● **TASK DIRECTIONS**
Ignoring the pictures, copy the data exactly.

● **AVAILABLE DATA**
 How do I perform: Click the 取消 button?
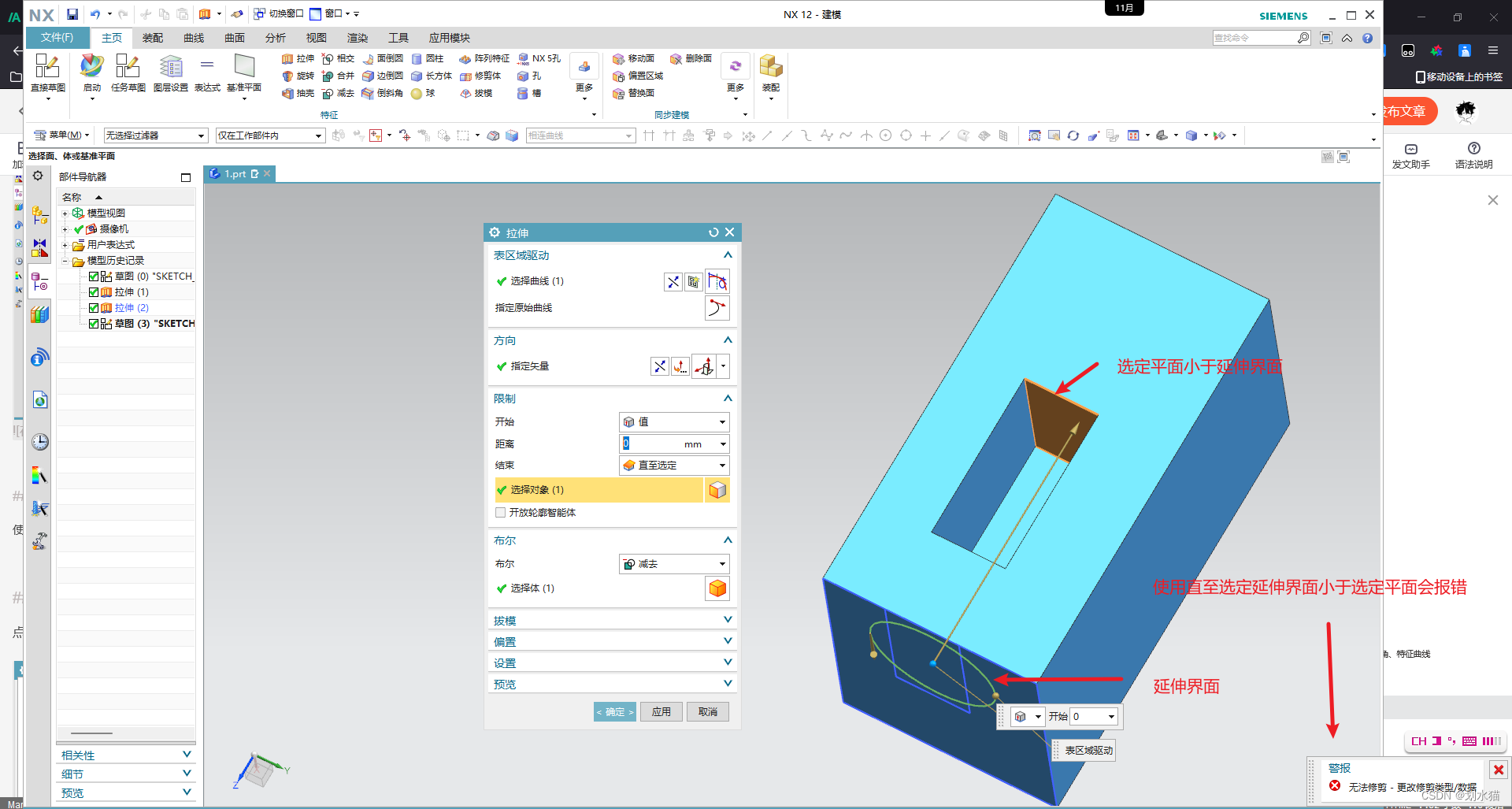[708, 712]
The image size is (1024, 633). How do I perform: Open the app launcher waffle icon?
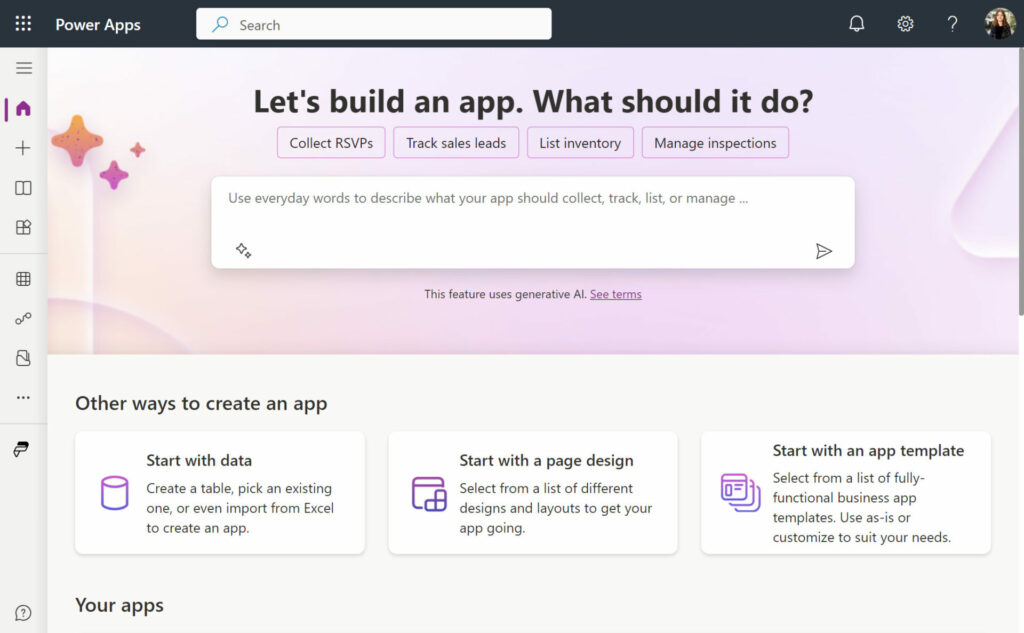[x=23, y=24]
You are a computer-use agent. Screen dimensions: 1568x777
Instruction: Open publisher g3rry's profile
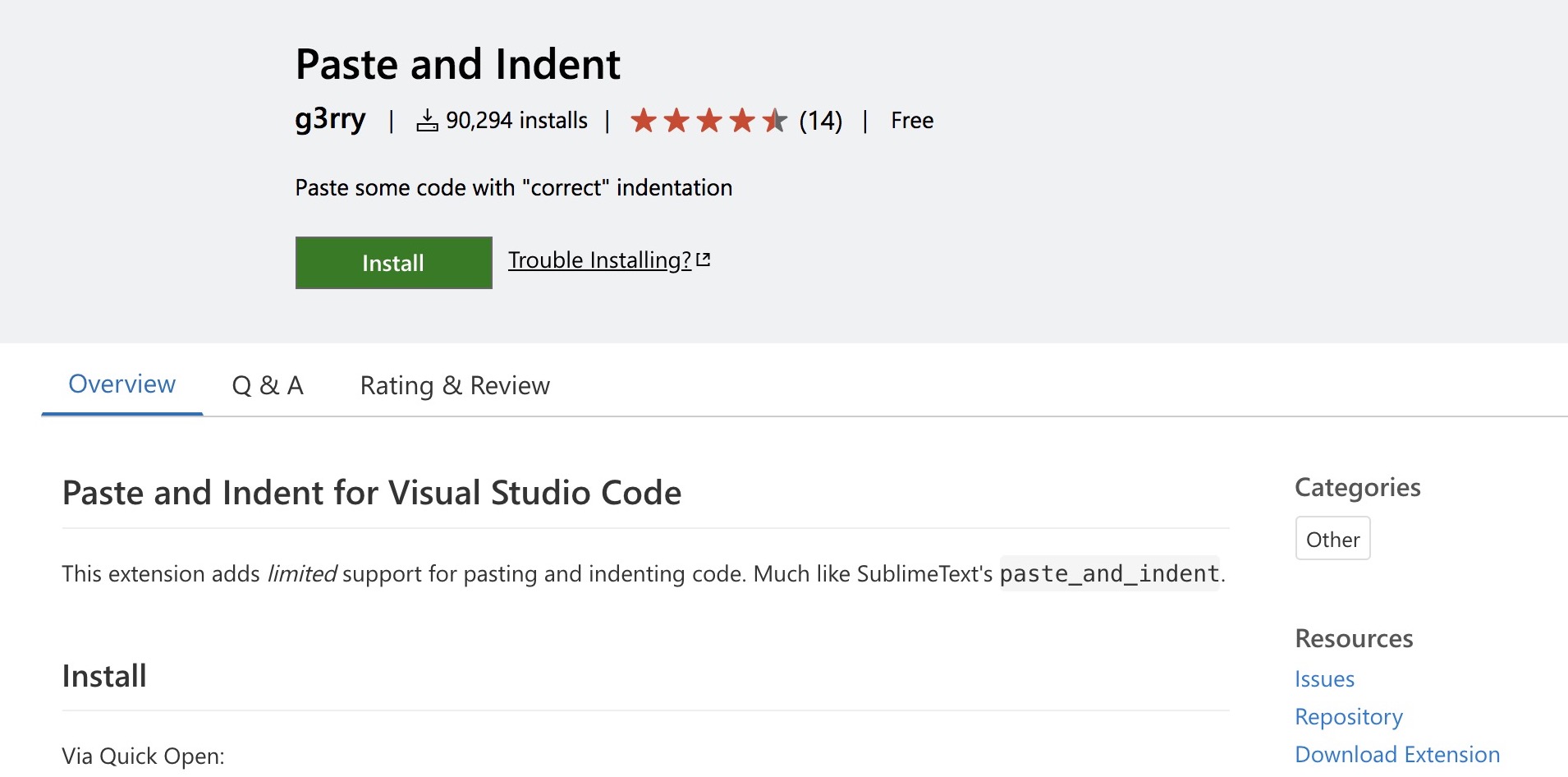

● **RESULT**
 How do I perform: Click the 取消 button?
[708, 712]
The image size is (1024, 633). How do I perform: Open the app launcher waffle icon?
[x=23, y=24]
You are a computer-use agent. Screen dimensions: 1568x777
Instruction: Open publisher g3rry's profile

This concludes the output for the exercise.